For the entries that follow, restate word for word the line containing "[Why Logistics Is", the line containing "Sản xuất (167, 1691)", and every line that lies between them.

EXTRACTED DATA —
>>>>

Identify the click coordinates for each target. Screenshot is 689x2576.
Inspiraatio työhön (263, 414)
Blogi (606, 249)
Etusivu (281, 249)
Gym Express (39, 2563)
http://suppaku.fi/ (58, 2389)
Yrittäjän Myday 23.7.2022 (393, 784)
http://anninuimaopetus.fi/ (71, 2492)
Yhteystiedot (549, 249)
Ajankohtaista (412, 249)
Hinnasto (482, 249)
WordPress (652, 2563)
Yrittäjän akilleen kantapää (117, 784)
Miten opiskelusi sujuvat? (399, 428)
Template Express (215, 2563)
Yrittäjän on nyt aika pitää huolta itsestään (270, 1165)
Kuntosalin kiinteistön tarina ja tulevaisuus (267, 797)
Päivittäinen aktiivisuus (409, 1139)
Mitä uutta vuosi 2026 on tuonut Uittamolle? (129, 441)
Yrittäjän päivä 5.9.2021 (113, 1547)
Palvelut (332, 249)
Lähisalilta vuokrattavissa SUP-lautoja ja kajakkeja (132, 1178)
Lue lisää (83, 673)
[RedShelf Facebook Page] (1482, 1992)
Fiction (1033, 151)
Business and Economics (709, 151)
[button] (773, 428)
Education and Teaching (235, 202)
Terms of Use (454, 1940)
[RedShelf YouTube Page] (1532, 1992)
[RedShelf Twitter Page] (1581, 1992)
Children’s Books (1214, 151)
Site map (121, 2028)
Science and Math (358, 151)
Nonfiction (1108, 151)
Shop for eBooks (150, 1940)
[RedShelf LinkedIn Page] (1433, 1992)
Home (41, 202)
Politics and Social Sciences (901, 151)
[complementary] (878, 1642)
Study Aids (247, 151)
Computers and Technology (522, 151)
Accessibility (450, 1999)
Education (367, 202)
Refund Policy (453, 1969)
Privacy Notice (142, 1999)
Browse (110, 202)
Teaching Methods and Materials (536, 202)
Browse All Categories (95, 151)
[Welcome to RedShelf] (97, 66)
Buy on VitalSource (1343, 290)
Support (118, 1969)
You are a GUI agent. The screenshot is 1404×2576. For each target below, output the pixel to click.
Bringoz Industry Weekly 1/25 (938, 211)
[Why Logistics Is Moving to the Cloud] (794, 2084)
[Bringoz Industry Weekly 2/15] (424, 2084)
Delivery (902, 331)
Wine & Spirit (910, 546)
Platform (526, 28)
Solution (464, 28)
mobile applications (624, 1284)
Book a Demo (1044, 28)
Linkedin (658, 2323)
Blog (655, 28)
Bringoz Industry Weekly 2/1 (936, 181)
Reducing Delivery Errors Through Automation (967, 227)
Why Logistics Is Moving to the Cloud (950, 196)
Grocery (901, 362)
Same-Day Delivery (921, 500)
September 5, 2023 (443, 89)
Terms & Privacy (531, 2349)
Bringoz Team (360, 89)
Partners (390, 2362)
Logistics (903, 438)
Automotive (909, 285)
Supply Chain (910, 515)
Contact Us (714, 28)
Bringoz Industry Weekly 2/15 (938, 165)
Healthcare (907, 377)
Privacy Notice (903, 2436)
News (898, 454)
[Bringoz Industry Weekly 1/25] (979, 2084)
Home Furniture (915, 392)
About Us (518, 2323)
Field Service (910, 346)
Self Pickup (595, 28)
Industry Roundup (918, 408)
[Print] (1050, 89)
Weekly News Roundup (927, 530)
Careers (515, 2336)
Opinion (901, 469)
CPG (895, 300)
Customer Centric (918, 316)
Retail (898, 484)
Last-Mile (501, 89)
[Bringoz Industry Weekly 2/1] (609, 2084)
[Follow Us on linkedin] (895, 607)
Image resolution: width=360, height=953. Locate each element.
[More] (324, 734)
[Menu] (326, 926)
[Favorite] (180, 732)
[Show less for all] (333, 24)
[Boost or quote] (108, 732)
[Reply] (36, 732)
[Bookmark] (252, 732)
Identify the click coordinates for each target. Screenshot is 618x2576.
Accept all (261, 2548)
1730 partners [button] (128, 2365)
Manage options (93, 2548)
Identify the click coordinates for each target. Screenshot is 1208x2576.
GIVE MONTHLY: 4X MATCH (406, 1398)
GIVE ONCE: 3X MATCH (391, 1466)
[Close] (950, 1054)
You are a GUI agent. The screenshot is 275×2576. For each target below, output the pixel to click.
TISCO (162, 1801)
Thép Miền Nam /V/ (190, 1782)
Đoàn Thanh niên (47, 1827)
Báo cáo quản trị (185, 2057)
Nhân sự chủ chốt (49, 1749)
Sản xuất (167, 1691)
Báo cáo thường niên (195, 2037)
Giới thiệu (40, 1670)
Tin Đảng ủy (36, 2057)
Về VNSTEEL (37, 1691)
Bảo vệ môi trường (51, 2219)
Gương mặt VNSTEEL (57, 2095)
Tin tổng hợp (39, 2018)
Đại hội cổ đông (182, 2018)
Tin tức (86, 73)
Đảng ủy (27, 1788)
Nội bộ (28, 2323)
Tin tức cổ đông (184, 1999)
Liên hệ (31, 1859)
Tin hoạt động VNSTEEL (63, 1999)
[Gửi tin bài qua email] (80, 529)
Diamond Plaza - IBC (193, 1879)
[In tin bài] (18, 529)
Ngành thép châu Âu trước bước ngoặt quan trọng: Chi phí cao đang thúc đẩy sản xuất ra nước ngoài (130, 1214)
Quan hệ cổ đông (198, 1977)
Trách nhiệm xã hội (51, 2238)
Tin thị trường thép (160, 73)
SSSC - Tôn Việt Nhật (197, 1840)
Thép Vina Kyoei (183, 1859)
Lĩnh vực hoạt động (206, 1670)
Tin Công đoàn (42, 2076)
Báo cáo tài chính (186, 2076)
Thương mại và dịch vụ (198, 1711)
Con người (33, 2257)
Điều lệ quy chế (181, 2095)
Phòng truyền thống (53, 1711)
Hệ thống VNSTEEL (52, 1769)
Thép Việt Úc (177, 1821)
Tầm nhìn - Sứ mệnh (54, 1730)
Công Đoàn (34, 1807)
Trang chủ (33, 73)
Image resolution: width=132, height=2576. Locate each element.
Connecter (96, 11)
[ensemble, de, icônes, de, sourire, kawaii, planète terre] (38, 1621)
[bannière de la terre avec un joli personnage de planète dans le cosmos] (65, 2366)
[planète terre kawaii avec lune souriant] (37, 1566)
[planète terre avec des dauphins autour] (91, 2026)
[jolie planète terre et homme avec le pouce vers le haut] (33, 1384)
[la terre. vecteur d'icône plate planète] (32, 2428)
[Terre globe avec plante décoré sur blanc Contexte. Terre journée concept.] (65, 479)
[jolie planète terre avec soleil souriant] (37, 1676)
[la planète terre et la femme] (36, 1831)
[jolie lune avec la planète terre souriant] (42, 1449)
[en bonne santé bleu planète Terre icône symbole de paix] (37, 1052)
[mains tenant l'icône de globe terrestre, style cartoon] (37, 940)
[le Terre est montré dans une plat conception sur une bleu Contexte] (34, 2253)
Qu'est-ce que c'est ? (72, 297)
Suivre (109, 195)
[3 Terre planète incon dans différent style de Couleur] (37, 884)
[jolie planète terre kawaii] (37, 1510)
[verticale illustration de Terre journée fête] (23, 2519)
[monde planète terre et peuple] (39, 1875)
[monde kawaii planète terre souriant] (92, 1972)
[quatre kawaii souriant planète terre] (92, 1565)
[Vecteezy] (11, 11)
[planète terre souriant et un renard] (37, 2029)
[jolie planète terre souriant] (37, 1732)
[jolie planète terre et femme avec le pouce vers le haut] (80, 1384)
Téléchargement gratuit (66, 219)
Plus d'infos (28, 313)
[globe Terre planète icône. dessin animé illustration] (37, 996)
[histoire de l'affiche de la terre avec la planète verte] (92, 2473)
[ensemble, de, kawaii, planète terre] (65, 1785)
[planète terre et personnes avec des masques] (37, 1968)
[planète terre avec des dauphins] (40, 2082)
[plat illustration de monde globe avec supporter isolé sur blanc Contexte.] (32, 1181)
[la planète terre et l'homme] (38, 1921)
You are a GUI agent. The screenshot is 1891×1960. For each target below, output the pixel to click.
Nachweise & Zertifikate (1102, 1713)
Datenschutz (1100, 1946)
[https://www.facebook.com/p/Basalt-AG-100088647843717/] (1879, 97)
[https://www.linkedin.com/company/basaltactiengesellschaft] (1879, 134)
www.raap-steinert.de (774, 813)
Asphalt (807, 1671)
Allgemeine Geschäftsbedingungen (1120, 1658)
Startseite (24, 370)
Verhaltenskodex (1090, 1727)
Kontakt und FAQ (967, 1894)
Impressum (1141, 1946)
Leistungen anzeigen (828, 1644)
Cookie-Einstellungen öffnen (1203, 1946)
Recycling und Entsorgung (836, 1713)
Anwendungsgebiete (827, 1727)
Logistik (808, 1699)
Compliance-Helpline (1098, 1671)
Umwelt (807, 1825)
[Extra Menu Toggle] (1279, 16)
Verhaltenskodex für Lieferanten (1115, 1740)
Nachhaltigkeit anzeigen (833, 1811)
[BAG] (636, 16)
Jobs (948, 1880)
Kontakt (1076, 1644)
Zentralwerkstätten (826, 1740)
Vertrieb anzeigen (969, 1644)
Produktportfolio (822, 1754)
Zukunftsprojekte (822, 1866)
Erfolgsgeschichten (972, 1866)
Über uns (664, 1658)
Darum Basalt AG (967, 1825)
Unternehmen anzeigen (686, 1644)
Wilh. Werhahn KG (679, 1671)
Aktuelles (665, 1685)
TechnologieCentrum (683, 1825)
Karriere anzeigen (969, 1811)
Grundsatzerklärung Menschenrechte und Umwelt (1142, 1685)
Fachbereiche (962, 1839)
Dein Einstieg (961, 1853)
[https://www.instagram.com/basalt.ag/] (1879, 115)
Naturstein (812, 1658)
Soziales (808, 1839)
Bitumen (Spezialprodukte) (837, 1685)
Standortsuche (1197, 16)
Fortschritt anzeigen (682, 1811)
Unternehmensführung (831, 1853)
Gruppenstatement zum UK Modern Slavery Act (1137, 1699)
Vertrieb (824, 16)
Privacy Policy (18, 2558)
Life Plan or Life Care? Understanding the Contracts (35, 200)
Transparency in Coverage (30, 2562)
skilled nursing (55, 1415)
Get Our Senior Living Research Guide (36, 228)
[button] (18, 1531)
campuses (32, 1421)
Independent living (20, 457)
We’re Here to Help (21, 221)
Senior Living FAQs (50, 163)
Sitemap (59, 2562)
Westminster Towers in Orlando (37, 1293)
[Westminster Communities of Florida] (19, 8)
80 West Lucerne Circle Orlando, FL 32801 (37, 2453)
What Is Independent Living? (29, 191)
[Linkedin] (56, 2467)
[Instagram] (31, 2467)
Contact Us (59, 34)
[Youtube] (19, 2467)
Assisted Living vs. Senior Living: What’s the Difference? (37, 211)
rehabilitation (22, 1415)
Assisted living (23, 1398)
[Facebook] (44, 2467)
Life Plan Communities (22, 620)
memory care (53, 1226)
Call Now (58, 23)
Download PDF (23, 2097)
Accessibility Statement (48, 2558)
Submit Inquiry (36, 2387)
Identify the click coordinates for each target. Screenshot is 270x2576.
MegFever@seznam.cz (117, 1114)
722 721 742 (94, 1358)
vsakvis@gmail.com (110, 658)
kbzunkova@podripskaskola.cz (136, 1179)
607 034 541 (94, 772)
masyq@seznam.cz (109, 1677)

<<<<

TASK ANSWER —
[Why Logistics Is Moving to the Cloud] (794, 2084)
[Bringoz Industry Weekly 2/15] (424, 2084)
Delivery (902, 331)
Wine & Spirit (910, 546)
Platform (526, 28)
Solution (464, 28)
mobile applications (624, 1284)
Book a Demo (1044, 28)
Linkedin (658, 2323)
Blog (655, 28)
Bringoz Industry Weekly 2/1 (936, 181)
Reducing Delivery Errors Through Automation (967, 227)
Why Logistics Is Moving to the Cloud (950, 196)
Grocery (901, 362)
Same-Day Delivery (921, 500)
September 5, 2023 (443, 89)
Terms & Privacy (531, 2349)
Bringoz Team (360, 89)
Partners (390, 2362)
Logistics (903, 438)
Automotive (909, 285)
Supply Chain (910, 515)
Contact Us (714, 28)
Bringoz Industry Weekly 2/15 (938, 165)
Healthcare (907, 377)
Privacy Notice (903, 2436)
News (898, 454)
[Bringoz Industry Weekly 1/25] (979, 2084)
Home Furniture (915, 392)
About Us (518, 2323)
Field Service (910, 346)
Self Pickup (595, 28)
Industry Roundup (918, 408)
[Print] (1050, 89)
Weekly News Roundup (927, 530)
Careers (515, 2336)
Opinion (901, 469)
CPG (895, 300)
Customer Centric (918, 316)
Retail (898, 484)
Last-Mile (501, 89)
[Bringoz Industry Weekly 2/1] (609, 2084)
[Follow Us on linkedin] (895, 607)
Image resolution: width=360, height=953. Locate each element.
[More] (324, 734)
[Menu] (326, 926)
[Favorite] (180, 732)
[Show less for all] (333, 24)
[Boost or quote] (108, 732)
[Reply] (36, 732)
[Bookmark] (252, 732)
Identify the click coordinates for each target. Screenshot is 618x2576.
Accept all (261, 2548)
1730 partners [button] (128, 2365)
Manage options (93, 2548)
Identify the click coordinates for each target. Screenshot is 1208x2576.
GIVE MONTHLY: 4X MATCH (406, 1398)
GIVE ONCE: 3X MATCH (391, 1466)
[Close] (950, 1054)
You are a GUI agent. The screenshot is 275×2576. For each target below, output the pixel to click.
TISCO (162, 1801)
Thép Miền Nam /V/ (190, 1782)
Đoàn Thanh niên (47, 1827)
Báo cáo quản trị (185, 2057)
Nhân sự chủ chốt (49, 1749)
Sản xuất (167, 1691)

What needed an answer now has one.